Action item: Looking at the records below, please say how many lines contain the word "will", as a bare number.

Entries provided:
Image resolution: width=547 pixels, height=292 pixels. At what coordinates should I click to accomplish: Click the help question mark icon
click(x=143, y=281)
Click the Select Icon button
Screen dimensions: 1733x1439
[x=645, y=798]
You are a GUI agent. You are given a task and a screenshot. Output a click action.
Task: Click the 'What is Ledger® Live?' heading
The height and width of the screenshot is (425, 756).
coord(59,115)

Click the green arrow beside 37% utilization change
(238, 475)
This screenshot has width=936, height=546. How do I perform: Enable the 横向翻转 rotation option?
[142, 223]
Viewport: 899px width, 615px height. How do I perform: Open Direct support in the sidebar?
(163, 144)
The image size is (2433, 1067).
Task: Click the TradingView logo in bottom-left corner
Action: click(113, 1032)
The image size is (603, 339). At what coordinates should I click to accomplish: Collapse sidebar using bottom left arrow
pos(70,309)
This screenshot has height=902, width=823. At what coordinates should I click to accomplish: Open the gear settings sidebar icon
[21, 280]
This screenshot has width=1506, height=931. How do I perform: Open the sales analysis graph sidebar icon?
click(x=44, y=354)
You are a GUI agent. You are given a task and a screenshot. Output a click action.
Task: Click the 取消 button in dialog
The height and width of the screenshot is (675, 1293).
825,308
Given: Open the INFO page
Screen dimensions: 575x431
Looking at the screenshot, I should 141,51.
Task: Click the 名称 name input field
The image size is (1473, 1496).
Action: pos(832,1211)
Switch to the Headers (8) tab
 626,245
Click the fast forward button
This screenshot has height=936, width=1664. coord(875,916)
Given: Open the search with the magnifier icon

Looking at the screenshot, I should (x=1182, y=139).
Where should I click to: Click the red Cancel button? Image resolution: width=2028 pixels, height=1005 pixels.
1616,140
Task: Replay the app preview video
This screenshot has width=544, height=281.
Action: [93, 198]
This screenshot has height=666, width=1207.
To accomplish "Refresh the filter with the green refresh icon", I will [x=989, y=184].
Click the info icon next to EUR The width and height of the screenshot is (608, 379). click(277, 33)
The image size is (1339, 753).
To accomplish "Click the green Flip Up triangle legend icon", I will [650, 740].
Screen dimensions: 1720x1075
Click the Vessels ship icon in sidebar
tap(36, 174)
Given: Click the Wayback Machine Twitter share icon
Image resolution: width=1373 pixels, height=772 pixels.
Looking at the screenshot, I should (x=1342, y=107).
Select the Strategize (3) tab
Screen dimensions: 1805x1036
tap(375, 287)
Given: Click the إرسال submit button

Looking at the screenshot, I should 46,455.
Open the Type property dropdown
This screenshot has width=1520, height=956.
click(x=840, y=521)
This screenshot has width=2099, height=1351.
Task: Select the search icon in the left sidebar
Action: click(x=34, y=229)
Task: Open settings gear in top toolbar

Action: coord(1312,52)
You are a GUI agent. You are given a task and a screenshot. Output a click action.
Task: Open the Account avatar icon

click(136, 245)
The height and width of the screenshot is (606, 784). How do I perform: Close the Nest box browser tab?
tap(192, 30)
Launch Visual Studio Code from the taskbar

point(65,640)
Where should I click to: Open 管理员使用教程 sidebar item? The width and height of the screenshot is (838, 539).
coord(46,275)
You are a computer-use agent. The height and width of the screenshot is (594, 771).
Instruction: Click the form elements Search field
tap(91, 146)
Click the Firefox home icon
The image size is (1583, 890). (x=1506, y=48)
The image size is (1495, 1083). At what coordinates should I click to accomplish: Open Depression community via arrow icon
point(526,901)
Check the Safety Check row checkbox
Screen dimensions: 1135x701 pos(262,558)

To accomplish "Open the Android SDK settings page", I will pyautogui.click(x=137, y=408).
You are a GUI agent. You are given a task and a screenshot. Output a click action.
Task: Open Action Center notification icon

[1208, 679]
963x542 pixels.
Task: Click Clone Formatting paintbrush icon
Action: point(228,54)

Task response: 3